While the crescendo of spring was still echoing around the garden I noticed the buds on Ixia viridiflora. It grows in the Nerine House and flowers just as I start to reduce the watering of the Nerine for their summer rest. I watered the Ixia and made a mental not to come back and water it again shortly. Not a very effective mental note as it turned out. By the time I came back to it the buds were wrinkled with drought. I applied some emergency first aid in the shape of a bucket of water and moved the pot outside in the hope of rain. Fortunately a few flowers have survived and I am hoping that I might get some seed this year. In most years the seed fails to mature in the Nerine-drought of the greenhouse. I would like to try it in a moister place but the pot has been growing successfully for so long that I am frightened to change anything. Seed would be a very convenient solution.
The flowers have an astonishing colour and it is difficult to see how they can blend into the background but they do. Mine is a pale form, there is a deeper turquoise one in circulation. If I don't get seed from my own plants I might try to get the darker one.


5th June 2022

Pinguicula lusitanica .
The subtlety of the season is short lived.
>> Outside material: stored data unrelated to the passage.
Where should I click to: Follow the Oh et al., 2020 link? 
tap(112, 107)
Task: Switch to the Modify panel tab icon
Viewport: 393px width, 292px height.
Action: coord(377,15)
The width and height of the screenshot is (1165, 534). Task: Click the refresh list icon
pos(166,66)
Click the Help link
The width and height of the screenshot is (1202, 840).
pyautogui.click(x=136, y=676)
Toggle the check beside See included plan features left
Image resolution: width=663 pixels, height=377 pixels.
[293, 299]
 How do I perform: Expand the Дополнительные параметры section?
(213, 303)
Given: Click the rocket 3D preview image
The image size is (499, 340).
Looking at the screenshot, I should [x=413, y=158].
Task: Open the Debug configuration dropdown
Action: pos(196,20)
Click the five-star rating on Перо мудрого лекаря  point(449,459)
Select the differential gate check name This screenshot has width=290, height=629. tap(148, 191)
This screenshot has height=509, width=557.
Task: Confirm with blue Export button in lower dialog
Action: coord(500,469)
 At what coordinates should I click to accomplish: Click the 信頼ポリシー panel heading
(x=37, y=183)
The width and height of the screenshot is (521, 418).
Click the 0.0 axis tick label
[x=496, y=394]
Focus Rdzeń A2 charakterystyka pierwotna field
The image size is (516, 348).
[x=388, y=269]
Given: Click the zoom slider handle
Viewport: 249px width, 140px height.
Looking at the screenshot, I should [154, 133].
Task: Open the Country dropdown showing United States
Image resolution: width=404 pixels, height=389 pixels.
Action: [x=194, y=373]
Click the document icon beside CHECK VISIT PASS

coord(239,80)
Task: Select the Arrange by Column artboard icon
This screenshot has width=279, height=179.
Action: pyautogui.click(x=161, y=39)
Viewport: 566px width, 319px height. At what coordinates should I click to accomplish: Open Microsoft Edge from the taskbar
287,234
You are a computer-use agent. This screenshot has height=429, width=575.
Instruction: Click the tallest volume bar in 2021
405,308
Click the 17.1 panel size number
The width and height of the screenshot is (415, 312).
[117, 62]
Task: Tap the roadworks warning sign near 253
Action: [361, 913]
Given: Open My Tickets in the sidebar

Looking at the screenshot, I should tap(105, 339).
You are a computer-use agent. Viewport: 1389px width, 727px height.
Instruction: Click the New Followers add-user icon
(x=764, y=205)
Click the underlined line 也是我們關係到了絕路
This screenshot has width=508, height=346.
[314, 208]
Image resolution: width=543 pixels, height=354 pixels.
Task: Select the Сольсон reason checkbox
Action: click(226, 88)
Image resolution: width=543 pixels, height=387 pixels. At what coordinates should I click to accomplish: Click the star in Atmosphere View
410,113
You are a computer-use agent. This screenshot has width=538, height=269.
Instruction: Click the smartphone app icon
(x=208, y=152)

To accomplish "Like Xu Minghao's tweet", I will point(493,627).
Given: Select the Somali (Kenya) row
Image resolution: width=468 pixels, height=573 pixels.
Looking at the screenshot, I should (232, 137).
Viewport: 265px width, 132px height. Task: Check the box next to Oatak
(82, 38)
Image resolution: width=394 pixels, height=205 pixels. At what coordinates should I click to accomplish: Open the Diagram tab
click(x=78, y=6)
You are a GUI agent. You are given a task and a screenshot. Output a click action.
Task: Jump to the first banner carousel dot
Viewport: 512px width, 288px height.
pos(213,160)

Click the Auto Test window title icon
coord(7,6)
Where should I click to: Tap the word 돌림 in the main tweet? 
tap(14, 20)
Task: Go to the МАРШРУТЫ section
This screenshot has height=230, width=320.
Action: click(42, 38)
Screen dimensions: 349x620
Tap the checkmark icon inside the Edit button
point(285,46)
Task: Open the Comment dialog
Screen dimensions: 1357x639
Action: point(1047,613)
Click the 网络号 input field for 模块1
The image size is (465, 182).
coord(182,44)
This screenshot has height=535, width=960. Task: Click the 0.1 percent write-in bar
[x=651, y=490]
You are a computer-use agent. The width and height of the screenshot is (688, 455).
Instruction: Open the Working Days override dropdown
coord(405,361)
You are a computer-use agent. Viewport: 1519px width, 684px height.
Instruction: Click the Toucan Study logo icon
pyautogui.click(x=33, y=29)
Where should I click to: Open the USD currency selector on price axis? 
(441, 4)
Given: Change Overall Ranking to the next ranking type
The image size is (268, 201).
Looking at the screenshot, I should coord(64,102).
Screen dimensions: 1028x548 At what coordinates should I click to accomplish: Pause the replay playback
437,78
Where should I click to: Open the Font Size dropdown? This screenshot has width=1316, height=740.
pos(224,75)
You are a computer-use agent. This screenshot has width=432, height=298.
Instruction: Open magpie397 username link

In a few weeks the garden will start to show the raucous tones of summer, the light will be hard and uncompromising and the shadows will run under the trees like a knitted cardigan full of dropped stitches. For now there is a pause, time to take a deep breath, put all the short sleeved shirts through the washing machine, remember to walk more slowly and drink plenty of water. Time to prepare.
It is already hot in the greenhouse and Pinguicula lusitanica is enjoying it. It is a tiny native species and I have never found it in the wild although I am regularly told that it is common. Perhaps it is just too small for my eyesight. In the greenhouse it enjoys the heat, flowering without a great fanfare and then scattering seed about with gentle disregard for my organised intentions. I am very fond of it, it can come up where it will. I sow a couple of pots every year just to be on the safe side but, like the orchid, it takes scant heed of my intentions.



5th June 2022

Silene dioica .
The space under the trees at the top of the garden performs in waves of colour through the autumn and spring. At least it does when I get it right. There are a series of moments though the early spring when I look at it and congratulate myself smugly at the things that have worked. Naturally there are things that haven't worked but I try not to think about them. Smugness is hard enough to sustain without letting objectivity muddy the waters.
I am kept in my place by the bluebells. I did have a hand in establishing them here, but they have done all the hard work by themselves. After my own heavy handed attempts at a woodland flora, the bluebells take over in May and smooth away my blotchy schemes with a woodland lake of their own colour. I think of it as the end of the woodland season but a few weeks later the same ground turns pink with Red Campion. It is a weed, I think of it as a weed, if I could stop it growing then I would. Fortunately I can't and I will just have to endure the blue lake fading to pink. I can enjoy it with little more than token grumpiness. A couple more months and I will mow it triumphantly back to tidiness.
By then it will have scattered seed for next year.